Discussion in 'Health and wellbeing' started by awithers3, Apr 18, 2018.

  1. awithers3

    awithers3 New commenter

    Hi all,

    I learnt very recently that my beloved dog (Chocolate Lab - got her in 2008 at 3 y/o) is suffering from a multitude of tumors on her lungs and is likely to be put to sleep very shortly due to her weakness, fatigue and likely inevitable suffering should she be left to live slightly longer. It appears to very much be the ethically and most loving thing to do and I support the decision fully. She has been sluggish for a few weeks and collapsed on a short walk yesterday.

    She is the first dog I've ever had the pleasure of owning and obviously I've always known this day would come, but it really doesn't make the process any easier.

    To further complicate matters, I am currently working on the other side of the world at an International School, and have been since August 2017, making that the last time I saw her (lives with my parents).
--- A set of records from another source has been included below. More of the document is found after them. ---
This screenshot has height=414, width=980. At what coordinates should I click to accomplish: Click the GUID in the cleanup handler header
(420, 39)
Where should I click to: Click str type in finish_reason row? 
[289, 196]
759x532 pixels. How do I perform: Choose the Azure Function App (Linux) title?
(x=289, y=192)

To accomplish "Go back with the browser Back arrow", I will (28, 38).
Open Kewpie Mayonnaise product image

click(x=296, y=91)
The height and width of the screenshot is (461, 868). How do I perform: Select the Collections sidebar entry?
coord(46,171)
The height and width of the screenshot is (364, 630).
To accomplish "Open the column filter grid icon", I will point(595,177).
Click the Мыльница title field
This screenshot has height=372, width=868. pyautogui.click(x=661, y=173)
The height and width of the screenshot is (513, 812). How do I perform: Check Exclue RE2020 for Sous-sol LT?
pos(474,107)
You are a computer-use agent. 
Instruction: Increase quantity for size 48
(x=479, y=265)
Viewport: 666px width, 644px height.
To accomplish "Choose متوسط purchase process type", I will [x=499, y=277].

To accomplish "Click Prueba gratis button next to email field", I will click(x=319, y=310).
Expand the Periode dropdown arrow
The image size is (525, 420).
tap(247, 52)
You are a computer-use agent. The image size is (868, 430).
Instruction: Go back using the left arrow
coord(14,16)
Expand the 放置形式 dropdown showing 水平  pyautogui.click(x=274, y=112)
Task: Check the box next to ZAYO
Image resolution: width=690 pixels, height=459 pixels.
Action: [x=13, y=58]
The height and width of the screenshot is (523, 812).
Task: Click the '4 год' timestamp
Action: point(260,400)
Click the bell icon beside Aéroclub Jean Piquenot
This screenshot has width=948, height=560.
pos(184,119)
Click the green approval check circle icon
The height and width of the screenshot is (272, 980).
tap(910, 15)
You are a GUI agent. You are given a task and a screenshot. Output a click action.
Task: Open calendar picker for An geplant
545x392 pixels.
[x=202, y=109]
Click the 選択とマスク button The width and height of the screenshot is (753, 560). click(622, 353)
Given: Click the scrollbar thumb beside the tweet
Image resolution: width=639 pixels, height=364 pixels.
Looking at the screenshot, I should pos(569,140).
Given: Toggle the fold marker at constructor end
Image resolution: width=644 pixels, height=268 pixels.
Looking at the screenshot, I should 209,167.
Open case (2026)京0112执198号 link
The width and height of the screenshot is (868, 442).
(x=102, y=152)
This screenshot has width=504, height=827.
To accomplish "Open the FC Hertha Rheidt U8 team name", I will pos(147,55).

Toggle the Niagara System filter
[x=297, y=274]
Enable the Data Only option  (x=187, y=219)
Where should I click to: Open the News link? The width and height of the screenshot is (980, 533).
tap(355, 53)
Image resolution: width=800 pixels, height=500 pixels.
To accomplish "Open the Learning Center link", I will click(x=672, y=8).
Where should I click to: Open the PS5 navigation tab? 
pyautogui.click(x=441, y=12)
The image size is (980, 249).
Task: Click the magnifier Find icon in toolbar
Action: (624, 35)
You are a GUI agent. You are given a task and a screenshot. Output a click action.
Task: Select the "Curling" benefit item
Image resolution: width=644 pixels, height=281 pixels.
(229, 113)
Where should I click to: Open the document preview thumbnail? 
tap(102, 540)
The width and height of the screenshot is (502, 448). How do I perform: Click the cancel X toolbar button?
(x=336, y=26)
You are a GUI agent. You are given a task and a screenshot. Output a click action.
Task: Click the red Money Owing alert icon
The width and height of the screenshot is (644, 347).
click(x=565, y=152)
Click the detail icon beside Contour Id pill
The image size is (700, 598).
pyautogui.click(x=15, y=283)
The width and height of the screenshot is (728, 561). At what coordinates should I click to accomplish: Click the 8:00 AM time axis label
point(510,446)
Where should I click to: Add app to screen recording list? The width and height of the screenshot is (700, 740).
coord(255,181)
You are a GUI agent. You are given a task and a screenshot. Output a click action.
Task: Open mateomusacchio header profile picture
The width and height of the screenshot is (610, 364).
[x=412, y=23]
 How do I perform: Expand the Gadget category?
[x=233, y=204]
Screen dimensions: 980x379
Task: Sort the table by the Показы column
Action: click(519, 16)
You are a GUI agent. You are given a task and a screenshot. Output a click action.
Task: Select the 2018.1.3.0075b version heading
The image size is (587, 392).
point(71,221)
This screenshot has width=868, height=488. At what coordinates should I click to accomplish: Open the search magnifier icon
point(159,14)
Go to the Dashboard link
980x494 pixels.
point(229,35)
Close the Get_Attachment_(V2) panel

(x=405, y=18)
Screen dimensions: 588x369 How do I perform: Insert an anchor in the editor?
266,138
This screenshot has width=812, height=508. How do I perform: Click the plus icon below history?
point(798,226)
She was growing older but healthy as anything, but I said a loving goodbye knowing this was a distinct possibility, but also truly expecting to see her again.

    Despite the rational part of my brain repeatedly stating that this is right in every respect, she has had a long and happy life with us, and that it isn't my fault I'm here and not there, whenever I get a free minute from not teaching or marking or planning or anything else involving work I can feel an overwhelming sadness I've not really felt in my life as of yet - no close family or friends have passed away so far in my lifetime, and besides goldfish (!) , I've never had a pet before her. We got her from a family who were emigrating, but who hadn't really trained her for domestic life. I raised her, trained her, was her primary walker/pack leader for years and spent more time with her than anyone else. I just want to be back in the UK scratching her ears in the way only I can do when she shuts her eyes, but I cannot, and it really gets to me. I had to go for a short walk around the school playground during a free lesson today because I had something in my eye.

    I suppose my main questions/points are:

    - Experienced pet owners (especially dog owners) - How is the best way to deal with this kind of loss? (I've done the usual browse around but everything blurs into one...)

    - Teachers - How can I ensure that I keep it all together at work? Throw myself into it to keep my brain busy or take time to sit alone at home afterwards and process it properly (shed a few tears)?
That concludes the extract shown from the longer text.